● **ABOUT THIS TASK**
Copy the full listing, changing nothing.

● **THE INPUT**
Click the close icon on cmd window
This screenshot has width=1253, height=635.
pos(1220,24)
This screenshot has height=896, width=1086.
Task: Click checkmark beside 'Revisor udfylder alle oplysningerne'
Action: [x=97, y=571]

● **ANSWER TO THE PROBLEM**
Click the close icon on cmd window
This screenshot has width=1253, height=635.
pos(1220,24)
This screenshot has height=896, width=1086.
Task: Click checkmark beside 'Revisor udfylder alle oplysningerne'
Action: [x=97, y=571]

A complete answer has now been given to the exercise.